EXERCISE GOAL >> Take the line with "The image size is (106, 112)." and every line after it in the entries below, and set them down exactly, without any pictures.
[[ INFORMATION GIVEN, beginning ]]
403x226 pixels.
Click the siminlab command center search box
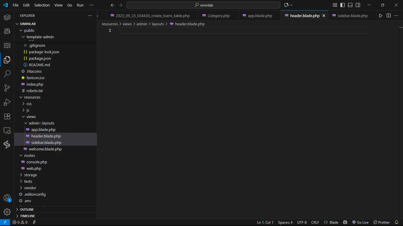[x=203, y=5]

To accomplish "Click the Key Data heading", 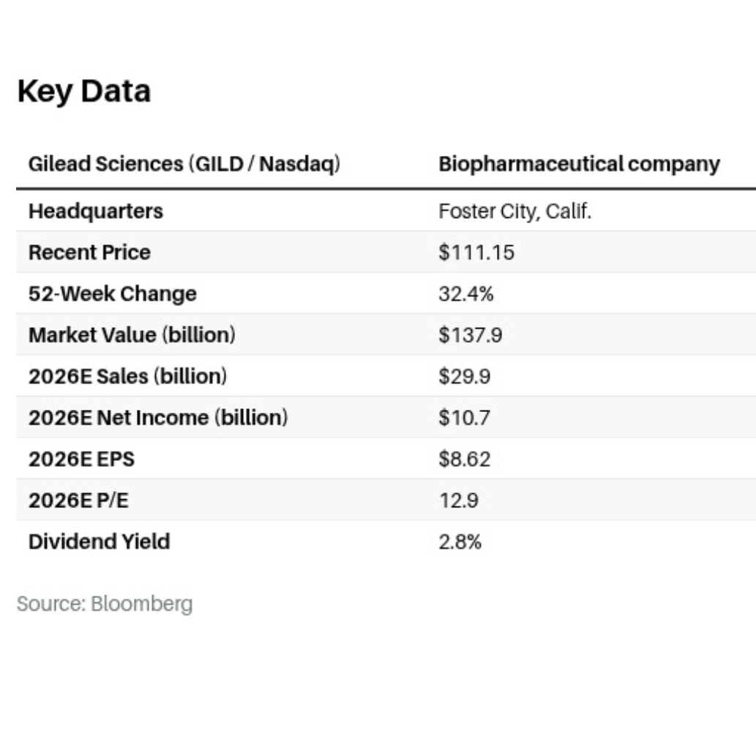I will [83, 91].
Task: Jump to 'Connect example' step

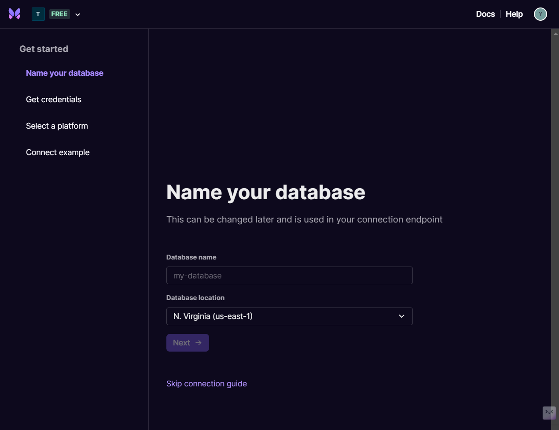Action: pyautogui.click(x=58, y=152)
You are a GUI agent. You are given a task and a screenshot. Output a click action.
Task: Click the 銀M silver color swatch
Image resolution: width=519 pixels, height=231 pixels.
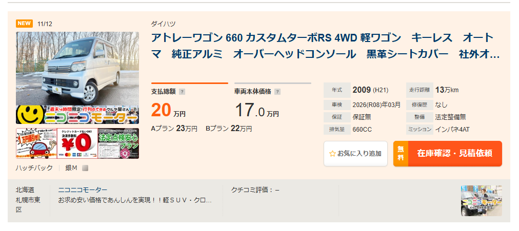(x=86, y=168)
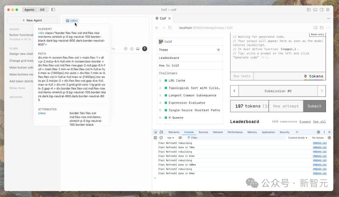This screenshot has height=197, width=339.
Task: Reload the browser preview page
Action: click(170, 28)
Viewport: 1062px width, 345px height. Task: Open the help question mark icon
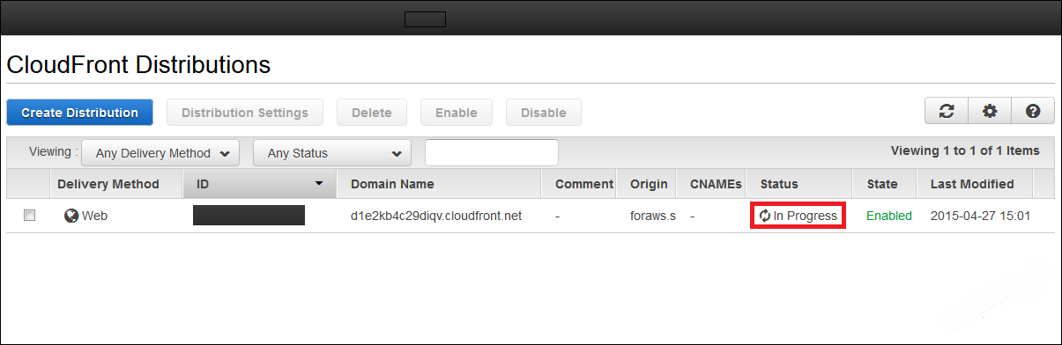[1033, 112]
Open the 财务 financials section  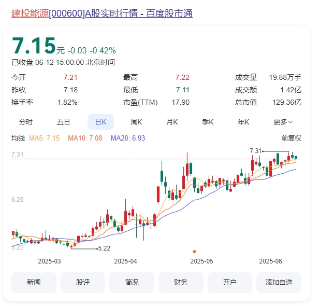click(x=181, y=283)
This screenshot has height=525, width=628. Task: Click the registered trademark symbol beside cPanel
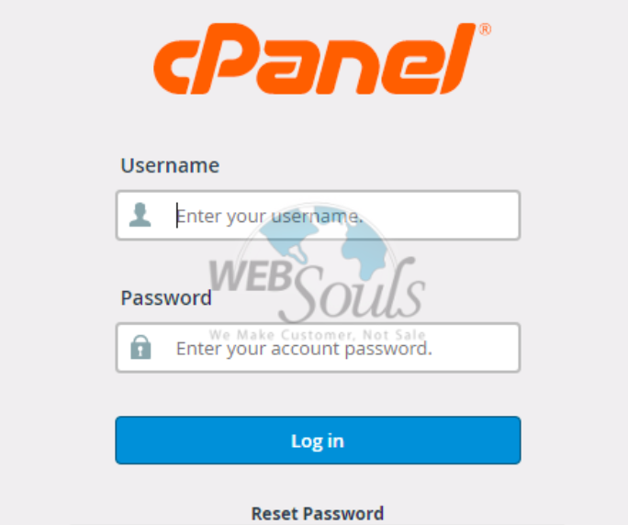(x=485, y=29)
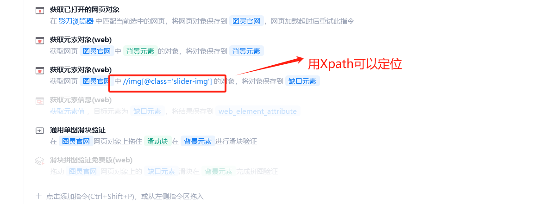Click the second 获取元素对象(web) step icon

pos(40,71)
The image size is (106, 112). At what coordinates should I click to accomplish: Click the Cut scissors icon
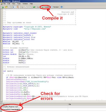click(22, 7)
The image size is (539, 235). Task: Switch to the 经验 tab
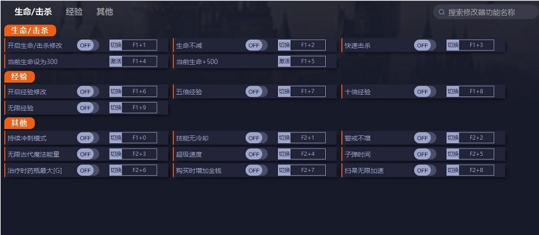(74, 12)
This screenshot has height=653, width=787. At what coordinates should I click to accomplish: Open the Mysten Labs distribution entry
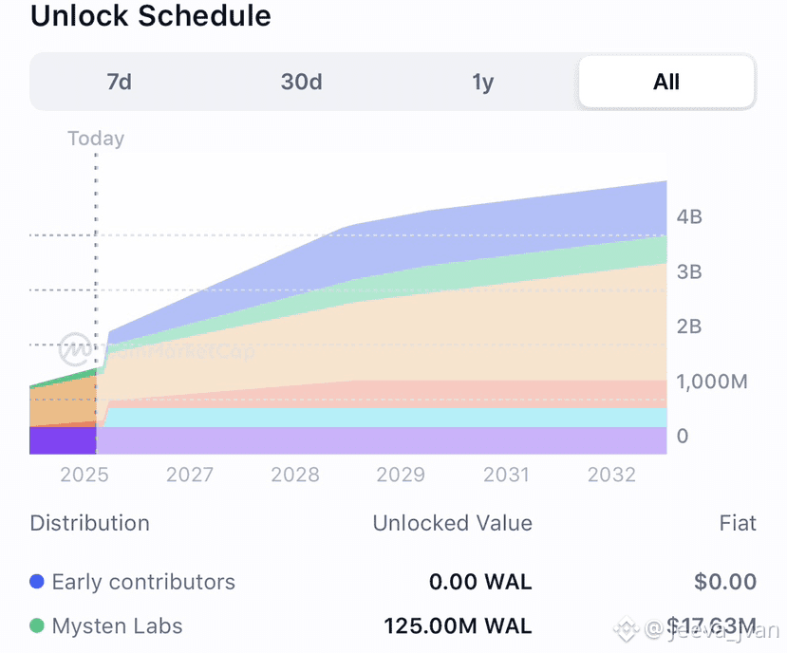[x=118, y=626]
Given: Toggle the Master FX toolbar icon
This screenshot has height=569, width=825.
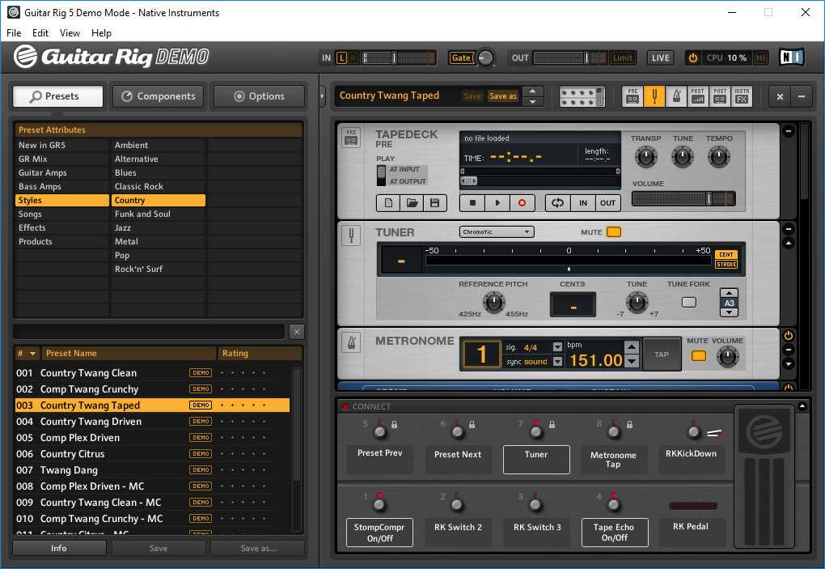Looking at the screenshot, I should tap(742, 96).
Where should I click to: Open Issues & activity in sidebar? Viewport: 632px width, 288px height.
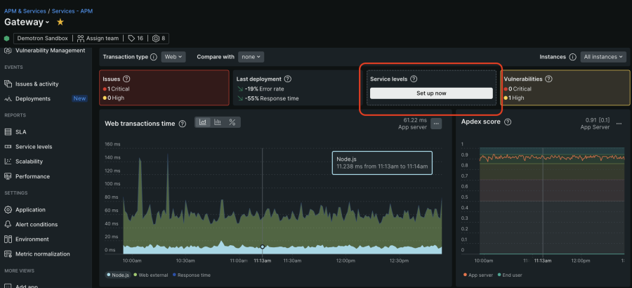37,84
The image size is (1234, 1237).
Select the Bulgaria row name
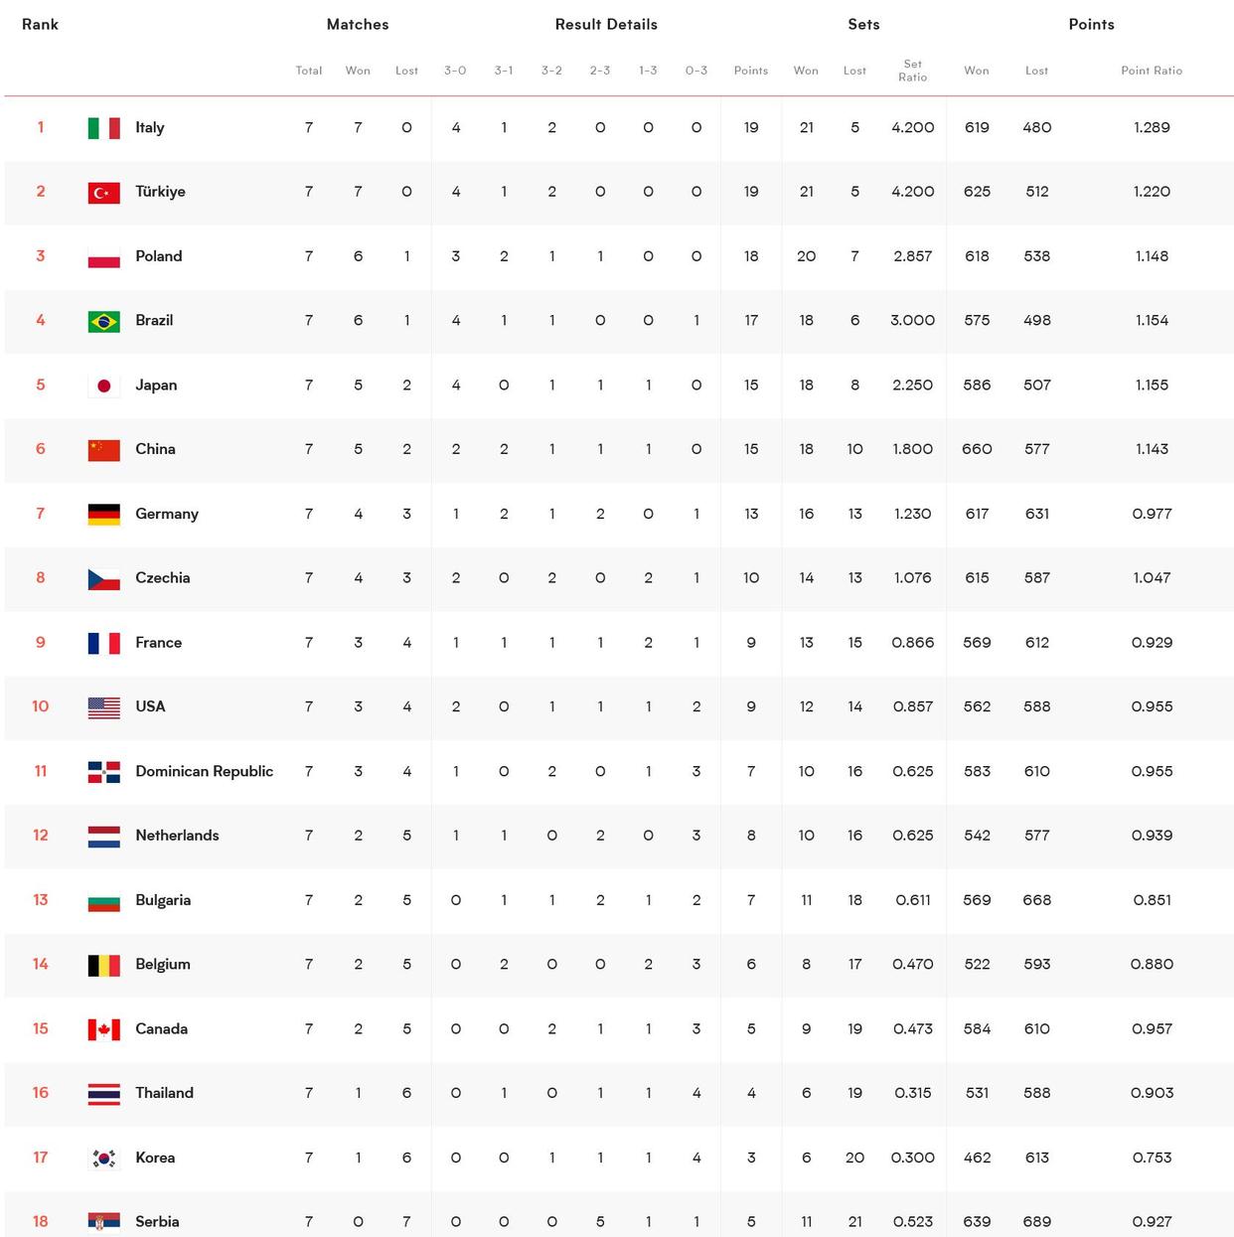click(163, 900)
[[ INFORMATION GIVEN, end ]]
EXERCISE SOLUTION >>
The image size is (106, 112). At what coordinates should I click to accomplish: Click the Cut scissors icon
click(22, 7)
The image size is (539, 235). Task: Switch to the 经验 tab
(74, 12)
This screenshot has height=653, width=787. At what coordinates should I click to accomplish: Open the Mysten Labs distribution entry
[x=118, y=626]
Given: Toggle the Master FX toolbar icon
This screenshot has height=569, width=825.
Looking at the screenshot, I should tap(742, 96).
Where should I click to: Open Issues & activity in sidebar? Viewport: 632px width, 288px height.
37,84
The image size is (1234, 1237).
Select the Bulgaria row name
click(163, 900)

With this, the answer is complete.